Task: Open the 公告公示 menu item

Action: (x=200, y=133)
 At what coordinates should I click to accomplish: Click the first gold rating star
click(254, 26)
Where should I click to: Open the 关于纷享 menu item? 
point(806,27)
☆ ☆ ☆ ☆
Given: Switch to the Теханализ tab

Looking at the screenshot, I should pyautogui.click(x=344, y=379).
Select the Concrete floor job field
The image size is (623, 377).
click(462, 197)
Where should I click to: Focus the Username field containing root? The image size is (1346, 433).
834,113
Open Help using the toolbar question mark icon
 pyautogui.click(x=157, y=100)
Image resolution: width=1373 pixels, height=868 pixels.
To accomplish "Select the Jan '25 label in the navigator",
☆ ☆ ☆ ☆
The stretch of entries above that starts with the line containing "Open Help using" and goes on through the line containing "the Jan '25" is to be transcribed exactly, and no other line is to be transcribed.

Open Help using the toolbar question mark icon
 pyautogui.click(x=157, y=100)
Image resolution: width=1373 pixels, height=868 pixels.
To accomplish "Select the Jan '25 label in the navigator",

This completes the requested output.